++++ Document excerpt ++++

What I learned from being both richer and poorer than others in a relatively stratified society and what was expressly drummed into my head by my family and society was that I was as responsible for avoiding the excitation of envy in the hearts of my less fortunate neighbors as they were for overcoming any envy that they might feel. For the most part, my economic betters practiced restraint and did not lord their possessions and positions over the rest of us. The richest folks with the oldest money lived fairly simply, albeit in large stately homes, and avoided ostentatious displays of wealth or status. No such rich man in my hearing ever claimed any moral superiority by virtue of his wealth, and they were more inclined to attribute their wealth to luck and unwarranted blessings from God.
It was the newly rich who were most apt to violate the rules against inspiring envy, and they would usually succumb to peer pressure to tone down their pretensions to grandeur. The joy of lording it over others wears off pretty quickly when you find that your supposed inferiors and new set of peers actually hold you in contempt.

++++ Material supplied ++++

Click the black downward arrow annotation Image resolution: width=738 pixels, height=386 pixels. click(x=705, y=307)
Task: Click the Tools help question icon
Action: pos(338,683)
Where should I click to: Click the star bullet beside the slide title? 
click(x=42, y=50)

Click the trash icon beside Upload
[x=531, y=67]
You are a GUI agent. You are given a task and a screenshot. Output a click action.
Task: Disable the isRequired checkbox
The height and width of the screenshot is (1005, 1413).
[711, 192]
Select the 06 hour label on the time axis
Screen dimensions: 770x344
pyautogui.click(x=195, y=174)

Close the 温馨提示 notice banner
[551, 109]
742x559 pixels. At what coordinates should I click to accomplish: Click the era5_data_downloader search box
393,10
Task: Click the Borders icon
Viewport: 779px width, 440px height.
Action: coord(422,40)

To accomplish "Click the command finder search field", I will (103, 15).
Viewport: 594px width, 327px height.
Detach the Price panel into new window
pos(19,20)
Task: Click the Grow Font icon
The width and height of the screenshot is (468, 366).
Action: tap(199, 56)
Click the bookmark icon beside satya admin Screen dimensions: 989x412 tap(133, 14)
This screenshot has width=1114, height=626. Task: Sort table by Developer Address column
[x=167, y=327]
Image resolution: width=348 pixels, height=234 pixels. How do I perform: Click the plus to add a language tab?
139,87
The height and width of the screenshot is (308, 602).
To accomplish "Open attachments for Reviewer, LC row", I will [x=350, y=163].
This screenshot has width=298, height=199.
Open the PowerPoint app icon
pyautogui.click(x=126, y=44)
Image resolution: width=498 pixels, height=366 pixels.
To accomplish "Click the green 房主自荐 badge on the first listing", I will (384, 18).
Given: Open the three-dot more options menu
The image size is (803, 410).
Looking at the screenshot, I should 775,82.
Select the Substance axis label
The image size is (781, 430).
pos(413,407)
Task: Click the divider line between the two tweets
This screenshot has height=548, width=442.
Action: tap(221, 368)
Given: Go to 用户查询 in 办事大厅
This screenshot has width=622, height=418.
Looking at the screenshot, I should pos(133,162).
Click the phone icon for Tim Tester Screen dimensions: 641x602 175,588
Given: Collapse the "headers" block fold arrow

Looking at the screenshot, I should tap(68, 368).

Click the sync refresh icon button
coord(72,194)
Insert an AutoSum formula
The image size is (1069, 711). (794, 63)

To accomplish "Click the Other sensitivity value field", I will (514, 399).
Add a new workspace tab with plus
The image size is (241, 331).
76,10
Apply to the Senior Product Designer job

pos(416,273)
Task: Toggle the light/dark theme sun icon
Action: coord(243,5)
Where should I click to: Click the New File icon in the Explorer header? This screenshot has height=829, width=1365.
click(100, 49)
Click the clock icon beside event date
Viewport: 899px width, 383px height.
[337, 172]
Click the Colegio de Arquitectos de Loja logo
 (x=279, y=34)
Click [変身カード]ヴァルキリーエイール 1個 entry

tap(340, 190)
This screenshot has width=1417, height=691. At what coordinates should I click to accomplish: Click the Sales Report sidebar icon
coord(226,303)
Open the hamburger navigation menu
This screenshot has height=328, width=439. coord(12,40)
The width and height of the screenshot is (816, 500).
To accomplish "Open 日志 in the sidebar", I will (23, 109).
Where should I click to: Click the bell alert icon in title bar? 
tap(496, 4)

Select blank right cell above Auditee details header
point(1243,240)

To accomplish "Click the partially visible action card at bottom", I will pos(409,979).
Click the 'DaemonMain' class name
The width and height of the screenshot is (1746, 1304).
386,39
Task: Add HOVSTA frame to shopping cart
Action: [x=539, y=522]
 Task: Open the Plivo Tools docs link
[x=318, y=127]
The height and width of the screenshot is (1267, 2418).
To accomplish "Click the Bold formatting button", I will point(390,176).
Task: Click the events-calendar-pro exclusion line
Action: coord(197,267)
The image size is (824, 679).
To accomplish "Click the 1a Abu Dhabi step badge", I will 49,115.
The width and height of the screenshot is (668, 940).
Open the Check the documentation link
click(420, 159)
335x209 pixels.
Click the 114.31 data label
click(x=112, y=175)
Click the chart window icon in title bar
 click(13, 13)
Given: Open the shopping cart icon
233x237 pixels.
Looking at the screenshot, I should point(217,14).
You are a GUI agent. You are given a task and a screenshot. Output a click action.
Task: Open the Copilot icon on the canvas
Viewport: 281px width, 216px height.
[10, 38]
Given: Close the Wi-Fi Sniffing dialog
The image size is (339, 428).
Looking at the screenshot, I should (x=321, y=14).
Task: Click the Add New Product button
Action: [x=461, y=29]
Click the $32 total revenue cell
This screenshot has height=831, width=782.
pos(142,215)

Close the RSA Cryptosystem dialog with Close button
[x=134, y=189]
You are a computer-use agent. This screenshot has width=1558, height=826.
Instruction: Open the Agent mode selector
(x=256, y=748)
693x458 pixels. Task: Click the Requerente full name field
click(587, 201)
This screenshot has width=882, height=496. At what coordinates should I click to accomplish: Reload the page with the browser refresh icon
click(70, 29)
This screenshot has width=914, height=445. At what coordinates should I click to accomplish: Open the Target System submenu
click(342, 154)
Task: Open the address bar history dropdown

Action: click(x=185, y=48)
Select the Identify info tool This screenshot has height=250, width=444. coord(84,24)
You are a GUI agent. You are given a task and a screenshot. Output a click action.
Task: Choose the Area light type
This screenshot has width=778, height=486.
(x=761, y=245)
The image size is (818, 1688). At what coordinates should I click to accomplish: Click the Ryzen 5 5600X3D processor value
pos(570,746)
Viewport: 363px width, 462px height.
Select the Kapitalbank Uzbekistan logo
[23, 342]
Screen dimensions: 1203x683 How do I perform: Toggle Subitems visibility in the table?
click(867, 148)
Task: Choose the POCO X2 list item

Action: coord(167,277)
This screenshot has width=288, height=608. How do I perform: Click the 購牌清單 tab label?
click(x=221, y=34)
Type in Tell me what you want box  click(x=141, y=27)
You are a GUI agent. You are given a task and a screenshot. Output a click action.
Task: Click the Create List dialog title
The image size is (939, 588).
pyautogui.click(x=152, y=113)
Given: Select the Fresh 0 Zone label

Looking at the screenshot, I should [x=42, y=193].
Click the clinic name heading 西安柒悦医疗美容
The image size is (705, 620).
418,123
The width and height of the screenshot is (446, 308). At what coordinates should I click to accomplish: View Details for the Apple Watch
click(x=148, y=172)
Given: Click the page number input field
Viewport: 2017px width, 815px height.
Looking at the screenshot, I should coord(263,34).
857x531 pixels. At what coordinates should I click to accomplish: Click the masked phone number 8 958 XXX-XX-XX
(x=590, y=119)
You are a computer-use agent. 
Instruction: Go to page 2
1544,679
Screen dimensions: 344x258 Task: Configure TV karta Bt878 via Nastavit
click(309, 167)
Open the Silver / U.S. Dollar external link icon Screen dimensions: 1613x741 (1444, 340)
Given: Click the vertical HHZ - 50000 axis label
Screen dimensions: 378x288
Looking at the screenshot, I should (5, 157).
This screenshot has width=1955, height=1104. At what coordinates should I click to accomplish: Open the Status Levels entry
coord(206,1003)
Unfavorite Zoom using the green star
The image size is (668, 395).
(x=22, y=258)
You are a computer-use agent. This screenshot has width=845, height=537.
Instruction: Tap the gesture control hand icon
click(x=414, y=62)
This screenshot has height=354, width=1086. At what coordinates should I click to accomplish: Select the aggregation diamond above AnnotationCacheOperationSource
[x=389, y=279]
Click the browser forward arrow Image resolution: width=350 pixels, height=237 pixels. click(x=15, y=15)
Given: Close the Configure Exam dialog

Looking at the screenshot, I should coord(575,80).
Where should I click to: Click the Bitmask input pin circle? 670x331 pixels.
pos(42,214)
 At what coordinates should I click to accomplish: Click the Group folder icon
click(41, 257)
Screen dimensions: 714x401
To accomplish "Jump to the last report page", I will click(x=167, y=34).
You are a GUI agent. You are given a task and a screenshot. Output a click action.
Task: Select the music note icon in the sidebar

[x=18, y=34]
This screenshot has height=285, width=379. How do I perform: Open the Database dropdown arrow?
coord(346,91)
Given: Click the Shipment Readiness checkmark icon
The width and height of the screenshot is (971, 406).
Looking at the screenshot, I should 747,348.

++++

## Given task A
In the passage on envy and wealth, to what were the richest people with the oldest money more inclined to attribute their wealth?
## Given task B
Please write out the passage on envy and wealth, starting with "It was the newly" and going on through "you in contempt.".

## Complete answer A
To luck and unwarranted blessings from God.

## Complete answer B
It was the newly rich who were most apt to violate the rules against inspiring envy, and they would usually succumb to peer pressure to tone down their pretensions to grandeur. The joy of lording it over others wears off pretty quickly when you find that your supposed inferiors and new set of peers actually hold you in contempt.